Satisfied, she tucked her pen pendant beneath her shirt and tugged the hem of the jacket she’d put on to try to hide a garish, flower-patterned top. Her eyes narrowed at her hair bumping about at her shoulders. Her mother would like it, but it needed to be cut, a liability in a fight.

Striding into the kitchen, she removed a drawer to reveal Allen’s knives hidden behind it. She’d made her choice last night in her search, and she slipped the slimmest into her boot sheath. Purse over her shoulder, she checked to be sure the door would lock before she stepped into the hall. The air was pleasantly cool, and after a quick look up and down the hall, she wedged a fortune cookie slip between the door and the jamb, placing it a finger’s span above the floor to tell her if anyone had entered or left while she was gone.

The streets were alive, and she enviously eyed the occasional steaming cup of coffee as she made her way to the elevated train. She hadn’t slept well beside Allen. Inconsistencies kept pinging against the top of her brain. It wasn’t so much what she remembered as what she didn’t. She recalled eating a meal, but not buying the food to prepare it with. She remembered jogging in the park with Allen, but not where she’d gotten the shoes she’d been wearing. She could remember the movies they’d gone to see, but not waiting in line for the tickets or getting the popcorn she ate. They’d lied to her. The people she’d trusted her entire adult life had lied to her, filling her with memories and ideas that were not her own—and she was pissed.

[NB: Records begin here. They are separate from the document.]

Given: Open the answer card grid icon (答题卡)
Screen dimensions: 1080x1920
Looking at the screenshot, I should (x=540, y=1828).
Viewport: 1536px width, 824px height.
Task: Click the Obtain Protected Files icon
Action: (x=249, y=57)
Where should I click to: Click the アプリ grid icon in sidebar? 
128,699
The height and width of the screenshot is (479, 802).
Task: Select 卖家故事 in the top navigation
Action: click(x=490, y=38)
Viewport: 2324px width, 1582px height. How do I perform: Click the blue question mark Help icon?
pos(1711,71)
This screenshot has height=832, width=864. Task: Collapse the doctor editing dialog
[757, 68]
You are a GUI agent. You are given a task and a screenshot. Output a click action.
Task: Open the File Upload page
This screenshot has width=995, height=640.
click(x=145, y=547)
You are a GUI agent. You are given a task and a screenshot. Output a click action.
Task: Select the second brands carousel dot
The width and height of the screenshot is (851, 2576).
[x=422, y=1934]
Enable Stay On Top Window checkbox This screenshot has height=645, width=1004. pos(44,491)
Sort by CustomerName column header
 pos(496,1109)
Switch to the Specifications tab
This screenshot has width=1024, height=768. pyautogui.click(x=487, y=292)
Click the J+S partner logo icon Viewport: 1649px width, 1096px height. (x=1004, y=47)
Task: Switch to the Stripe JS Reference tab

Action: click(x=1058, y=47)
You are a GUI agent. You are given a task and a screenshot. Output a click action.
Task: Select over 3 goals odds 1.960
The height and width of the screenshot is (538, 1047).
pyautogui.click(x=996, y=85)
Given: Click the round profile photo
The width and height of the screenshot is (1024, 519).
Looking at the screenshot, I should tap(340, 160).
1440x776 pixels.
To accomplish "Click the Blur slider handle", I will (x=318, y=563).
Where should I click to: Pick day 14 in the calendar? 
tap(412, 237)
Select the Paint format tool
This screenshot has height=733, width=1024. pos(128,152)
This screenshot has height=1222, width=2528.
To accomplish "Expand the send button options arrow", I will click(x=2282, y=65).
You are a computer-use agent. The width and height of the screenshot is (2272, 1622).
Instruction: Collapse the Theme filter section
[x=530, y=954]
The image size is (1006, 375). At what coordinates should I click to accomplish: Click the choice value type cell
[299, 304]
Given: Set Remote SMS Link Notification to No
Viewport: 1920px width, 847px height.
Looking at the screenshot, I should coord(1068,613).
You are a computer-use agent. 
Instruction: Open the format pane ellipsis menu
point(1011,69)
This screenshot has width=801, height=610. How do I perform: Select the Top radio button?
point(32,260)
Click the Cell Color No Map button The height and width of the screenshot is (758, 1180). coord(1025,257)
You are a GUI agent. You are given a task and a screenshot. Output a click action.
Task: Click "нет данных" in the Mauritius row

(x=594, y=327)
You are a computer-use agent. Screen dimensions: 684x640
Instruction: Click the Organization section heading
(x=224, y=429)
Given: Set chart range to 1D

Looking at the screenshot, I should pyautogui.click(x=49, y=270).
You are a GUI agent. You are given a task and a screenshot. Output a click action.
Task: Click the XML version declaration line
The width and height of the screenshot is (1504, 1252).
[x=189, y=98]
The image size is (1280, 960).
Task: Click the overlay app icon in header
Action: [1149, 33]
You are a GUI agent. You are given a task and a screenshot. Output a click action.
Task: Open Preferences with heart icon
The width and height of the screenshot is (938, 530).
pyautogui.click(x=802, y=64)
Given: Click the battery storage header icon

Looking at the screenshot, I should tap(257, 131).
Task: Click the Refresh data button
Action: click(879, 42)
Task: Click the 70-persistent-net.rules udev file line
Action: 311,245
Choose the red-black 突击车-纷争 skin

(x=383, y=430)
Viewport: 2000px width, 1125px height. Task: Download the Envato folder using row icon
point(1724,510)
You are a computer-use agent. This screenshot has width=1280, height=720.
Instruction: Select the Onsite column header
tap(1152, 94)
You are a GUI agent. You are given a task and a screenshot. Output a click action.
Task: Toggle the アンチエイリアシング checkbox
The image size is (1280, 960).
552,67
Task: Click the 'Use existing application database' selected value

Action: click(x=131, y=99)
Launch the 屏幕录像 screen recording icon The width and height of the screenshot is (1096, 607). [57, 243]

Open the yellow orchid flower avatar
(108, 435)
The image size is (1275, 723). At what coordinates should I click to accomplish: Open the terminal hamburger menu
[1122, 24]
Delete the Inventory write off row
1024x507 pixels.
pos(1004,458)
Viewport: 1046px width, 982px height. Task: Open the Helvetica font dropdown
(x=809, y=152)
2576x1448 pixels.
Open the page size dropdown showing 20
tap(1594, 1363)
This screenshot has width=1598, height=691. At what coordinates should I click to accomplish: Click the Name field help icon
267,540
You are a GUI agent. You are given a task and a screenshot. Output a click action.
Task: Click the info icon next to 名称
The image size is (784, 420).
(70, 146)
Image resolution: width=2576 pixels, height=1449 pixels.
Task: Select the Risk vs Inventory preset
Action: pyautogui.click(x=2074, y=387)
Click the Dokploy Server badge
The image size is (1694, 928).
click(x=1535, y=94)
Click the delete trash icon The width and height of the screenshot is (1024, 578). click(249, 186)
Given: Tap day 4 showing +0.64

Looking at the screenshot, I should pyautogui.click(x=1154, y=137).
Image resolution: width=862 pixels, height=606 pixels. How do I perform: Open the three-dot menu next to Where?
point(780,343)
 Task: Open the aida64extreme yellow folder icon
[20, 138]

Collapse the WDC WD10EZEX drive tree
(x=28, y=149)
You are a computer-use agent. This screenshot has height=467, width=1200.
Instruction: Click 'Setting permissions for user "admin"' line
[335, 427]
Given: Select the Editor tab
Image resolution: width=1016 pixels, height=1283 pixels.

It was a short ride to her old apartment at Lloyd Park, but as she got off the sky way, her steps faltered. Everything was familiar: the neon, the tidy streets, the commons with clusters of people enjoying the spring morning at the fountain. She knew what she’d see when she looked down the side streets, the trendy shops the same as they were five years ago. The feeling of coming home hit her, a sensation lacking in the rooms she was living in now. This was where she’d felt secure, knowing every side street and alley, every dress shop and boutique, every trendy restaurant. And it hurt.